- Selected extract:
::::

A new report from the national advocacy organization Food & Water Watch details more than $110 million spent on lobbying by the chemical industry from 2019-2022 on scores of bills introduced in Congress, including many to address the crisis of PFAS contamination throughout the country. As public awareness of the dangers of PFAS to human health grew over the last decade, so too did the corporate lobbying intended to derail action by Congress to hold the polluting industry accountable for cleanup and mitigation efforts.
Toxic per- and polyfluoroalkyl substances (PFAS) are commonly known as “forever chemicals” because they do not readily break down in the environment. Today PFAS are found virtually everywhere – including in the blood of nearly all Americans – and analyses estimate the cost of proper cleanup in the country to be billions of dollars.
Specifically, the report, “PFAS and the Chemistry of Concealment,” found major PFAS companies and associated trade groups employed an army of lobbyists and spent more than $110 million lobbying since 2019:
- From 2019 to 2022, PFAS-related bills and issues appeared in lobbying reports from eight major PFAS manufacturers, including historic manufacturers Dow and DuPont. These reports collectively total $55.7 million in corporate lobbying expenditures.
- During the same period, PFAS also appeared in lobbying reports from the American Chemistry Council (ACC), the lobbying arm of the industry, totalling an additional $58.7 million.

::::

- Exercise tasks:
1. From the PFAS lobbying passage, extract everything from "Toxic per- and" down to "billions of dollars.".
2. Answer these questions using the PFAS lobbying passage:
(a) What is the title of the Food & Water Watch report?
(b) Why are PFAS commonly known as "forever chemicals"?
(c) What total in corporate lobbying expenditures do the reports from the eight major PFAS manufacturers add up to?
The lines that come next are drawn from a separate source unrelated to the PFAS lobbying passage.

- Dataset extract:
::::

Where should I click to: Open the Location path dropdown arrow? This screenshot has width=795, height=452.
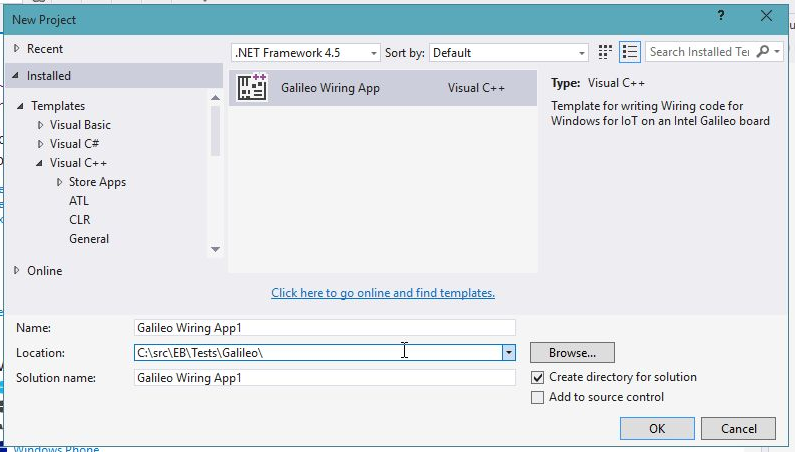(509, 352)
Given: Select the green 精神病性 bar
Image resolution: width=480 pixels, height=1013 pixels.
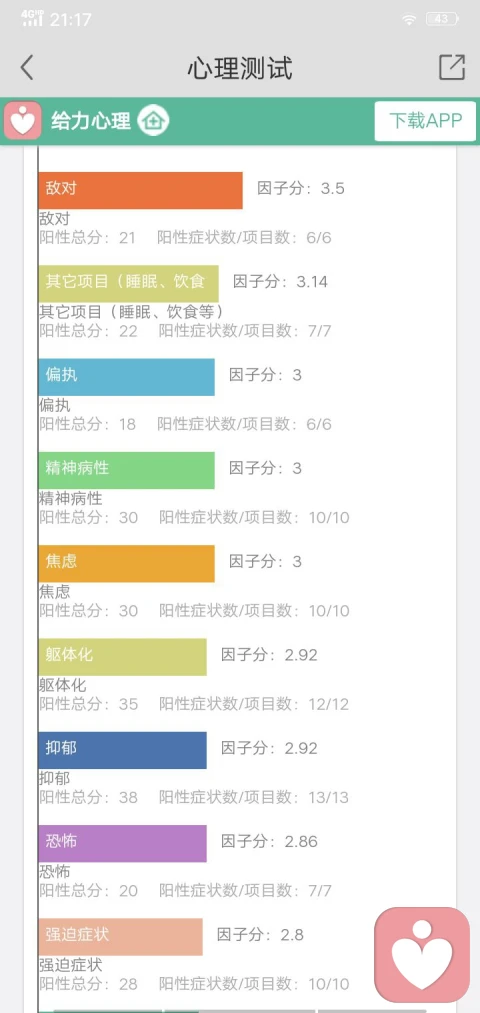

::::

- Answers for each item:
1.
Toxic per- and polyfluoroalkyl substances (PFAS) are commonly known as “forever chemicals” because they do not readily break down in the environment. Today PFAS are found virtually everywhere – including in the blood of nearly all Americans – and analyses estimate the cost of proper cleanup in the country to be billions of dollars.

2.
(a) "PFAS and the Chemistry of Concealment"
(b) They do not readily break down in the environment.
(c) $55.7 million